MLE for Gortat is good value. Unless we get a good S&T offer, Magic can easily match the MLE for him. And unless we get Sheed or McDyess, I expect the Magic to look to keep Gortat. We can always trade him in the future for good value, rather than let both him and Hedo walk for free right now. I understand Gortat wants to start, so if we get a good offer, Im sure magic management would be willing to accomodate that and trade him somewhere like Houston for the right price.


----------



## rocketeer (Oct 7, 2002)

*Re: [email protected]*



Blue Magic said:


> MLE for Gortat is good value. Unless we get a good S&T offer, Magic can easily match the MLE for him. And unless we get Sheed or McDyess, I expect the Magic to look to keep Gortat. We can always trade him in the future for good value, rather than let both him and Hedo walk for free right now. I understand Gortat wants to start, so if we get a good offer, Im sure magic management would be willing to accomodate that and trade him somewhere like Houston for the right price.

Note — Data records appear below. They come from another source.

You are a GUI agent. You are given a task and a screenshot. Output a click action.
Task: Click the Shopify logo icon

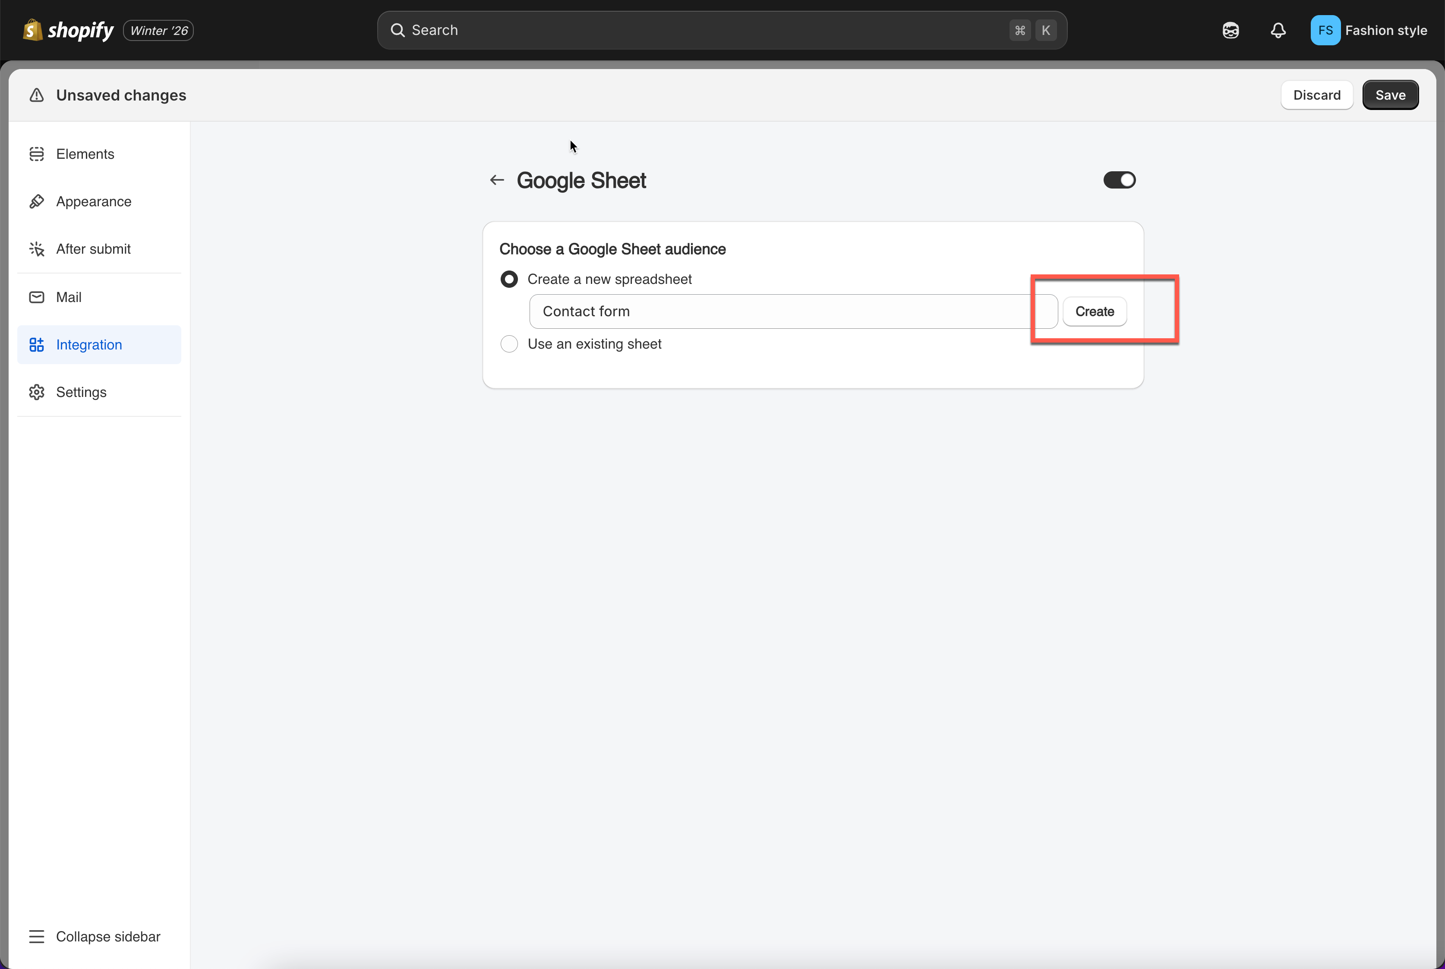pyautogui.click(x=32, y=30)
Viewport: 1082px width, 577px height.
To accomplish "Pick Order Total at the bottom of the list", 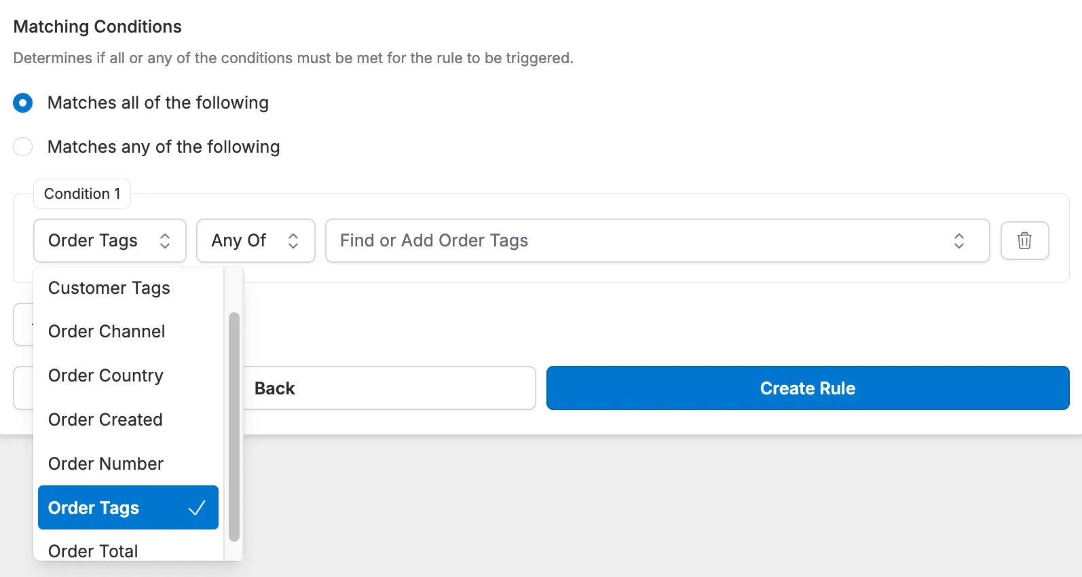I will click(93, 551).
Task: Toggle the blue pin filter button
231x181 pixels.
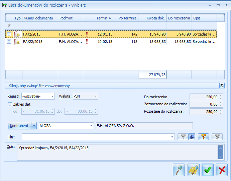Action: 192,137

didn't your gm say that the magic weren't going to be able to match an offer over 5 mil?


----------



## Blue (Jun 21, 2007)

*Re: [email protected]*



rocketeer said:


> didn't your gm say that the magic weren't going to be able to match an offer over 5 mil?


Lol, our GM also said Vince Carter is fools gold. Our GM is a very low profile guy, but he's not an idiot. Why would he let Gortat walk for free over 0.6 mil? C'mon use your brain. Magic are very thin up front at the moment. We will either get value out of Gortat, or we will keep him. We're not just gonna let Hedo AND Gortat walk for free. That would leave us with only the MLE to sign a min of 5 guys.


----------



## rocketeer (Oct 7, 2002)

*Re: [email protected]*



Blue Magic said:


> Lol, our GM also said Vince Carter is fools gold. Our GM is a very low profile guy, but he's not an idiot. Why would he let Gortat walk for free over 0.6 mil? C'mon use your brain. Magic are very thin up front at the moment. We will either get value out of Gortat, or we will keep him. We're not just gonna let Hedo AND Gortat walk for free. That would leave us with only the MLE to sign a min of 5 guys.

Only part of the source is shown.